韓国では理系学生向けの奨学金
WBCが終わった。大会を振り返って日本が一番苦しめられたのは結局韓国だった。スポーツ界では韓国はこれからもライバルとしてありつづけるのだろう。日本と韓国を比較した時、人口や国土面積は韓国が少ないものの、資源を持たないことや極東という地域的なものなど、共通点は多い。
ES細胞の黄教授の研究はデタラメだったことが明らかになったが、このニュースは韓国国民がいかにノーベル賞にこだわっているかを我々に教えてくれた。戦後韓国は応用研究に走りすぎたために、基礎研究がおろそかになり、ノーベル賞が遠のいているとも言われているが、最近は基礎研究にも力を入れ始めている。
そして、なによりも資源を持たない国として日本と同様「技術立国」として国を作っていくのだということをきちんと理解している。上場企業の理系出身の役員の割合は韓国は4割、日本は2割しかいないそうだ。そんな中、「innolife.net : 理工系国家奨学生4千人に745億支援(韓国)」というニュースを読んだ。
科学技術部が、今年高校内申成績と修学能力試験成績を通じ、理工系奨学生4千人余りを選抜し、全部で740億ウォン余りの奨学金を与える事にした。
理工系進学を促進するために理工系大学新入生に支給される今回の奨学金は、最長8学期、年間最大800万ウォンまで、所属大学の学費水準によって差等支給される。(2006/03/21)

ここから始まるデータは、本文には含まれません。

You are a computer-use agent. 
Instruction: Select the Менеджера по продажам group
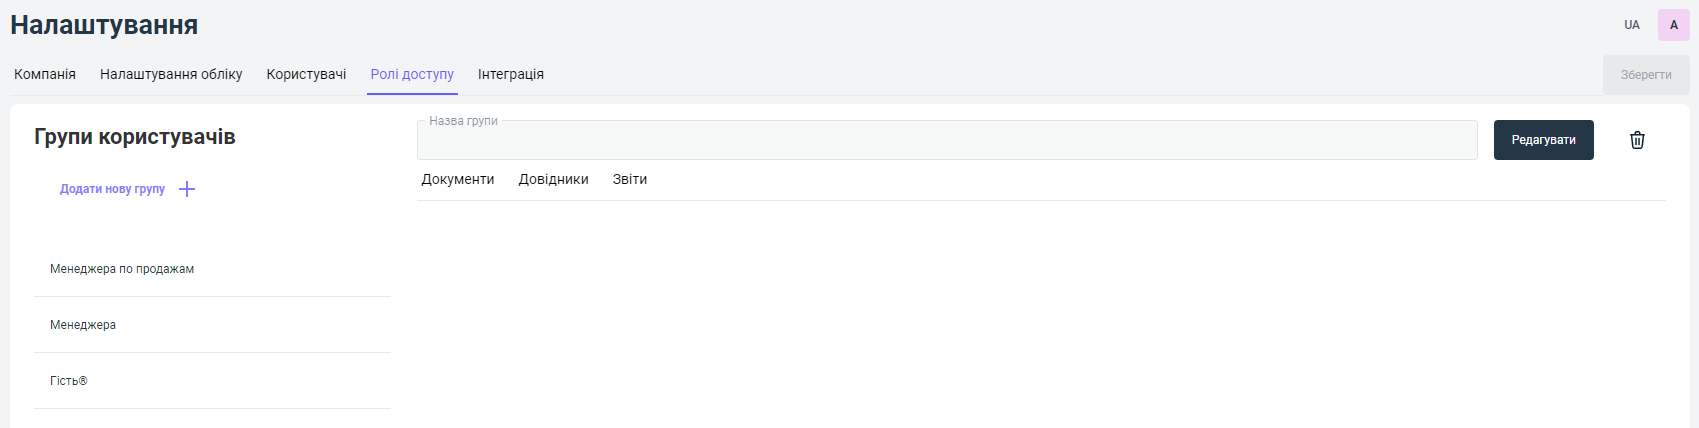[x=122, y=269]
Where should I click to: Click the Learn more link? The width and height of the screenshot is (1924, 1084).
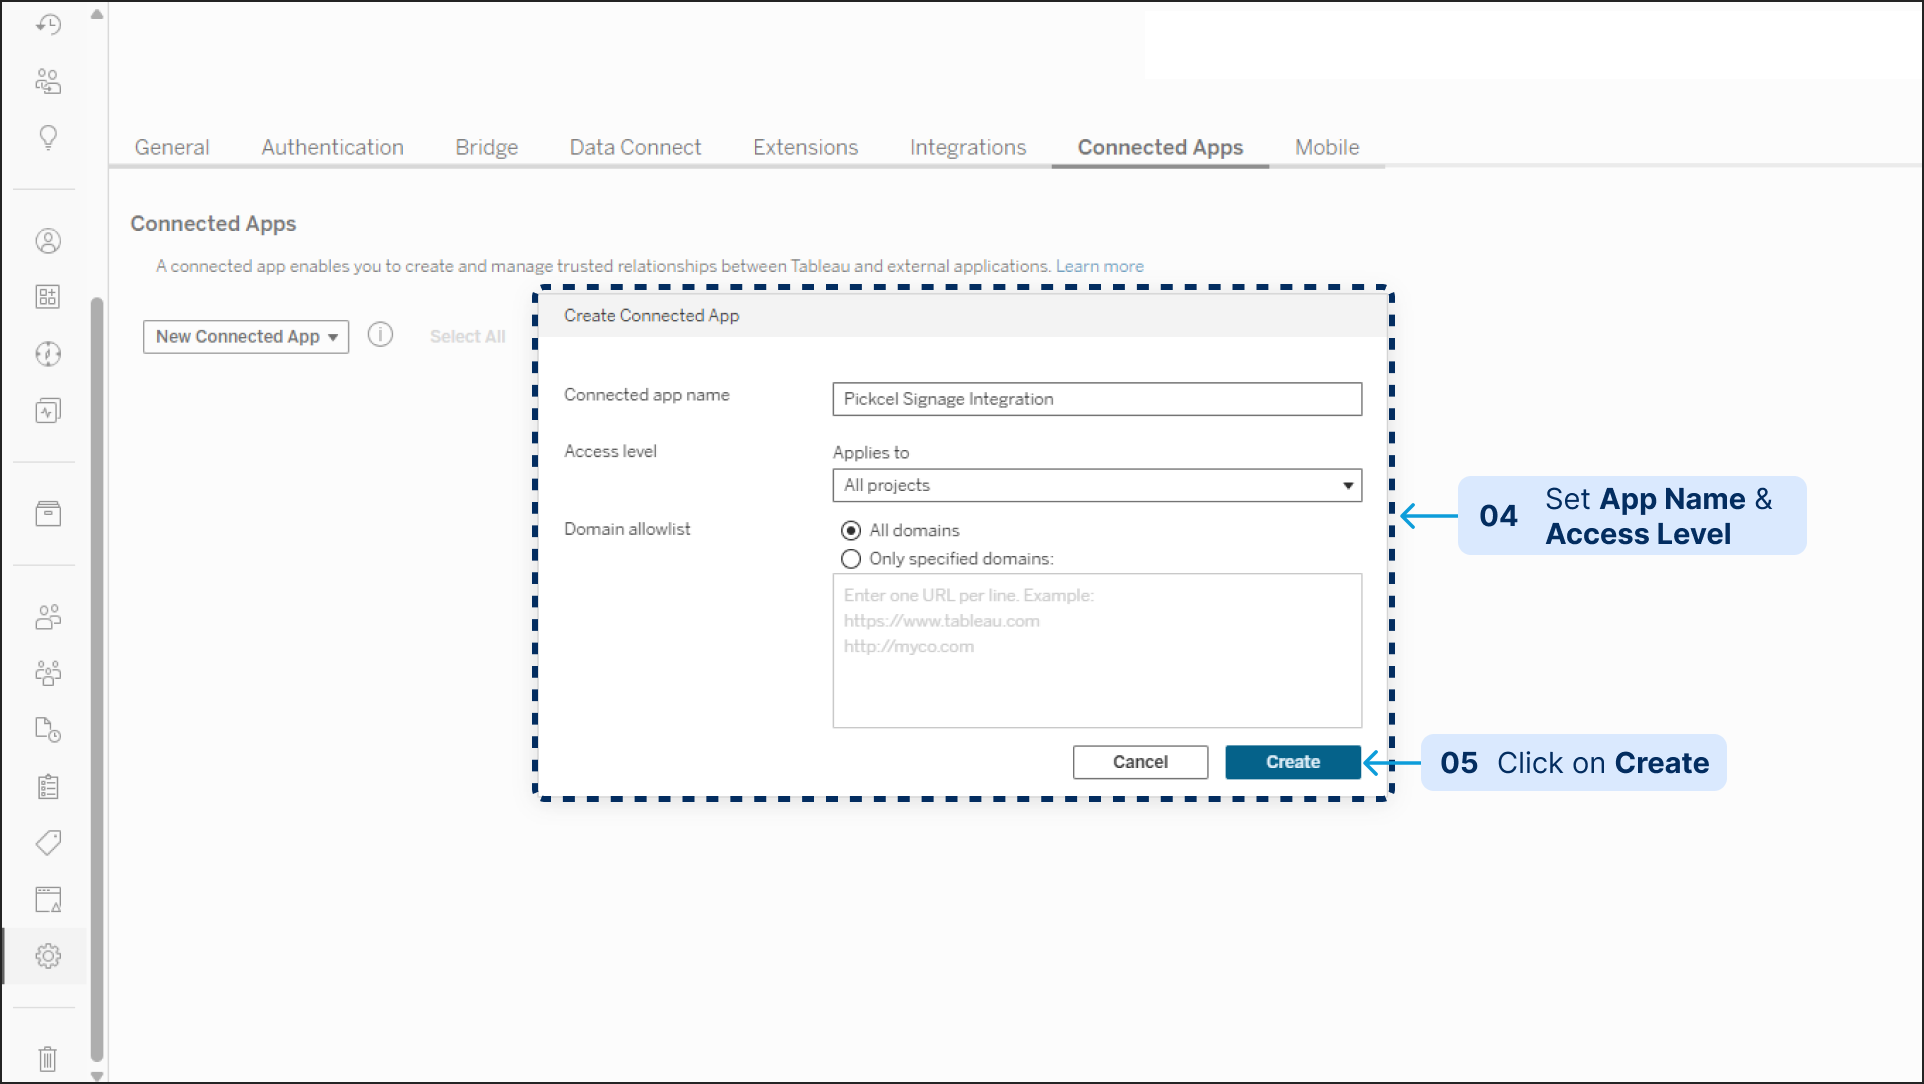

東大と京大の理系の学生数は1学年合計で3500人弱、で年間800万ウォン≒100万円というから、この規模の大きさが分かるだろう。日本も技術立国を目指すのであれば、国策として考えてもよいのではないだろうか。特に親の経済力に関わらず、優秀な学生には教育の場を提供していかなければならない。
と思っていたら、日本でも東北大で面白い取り組みをしていた。「NIKKEI NET:東北大「スーパー大学院」設置へ」という記事に詳細があるが、世界レベルのエリート研究者を養成するため30人限定で実質授業料を免除して優秀な学生を集めようという取り組みである。一大学の取り組みではあるが、評価したいと思う。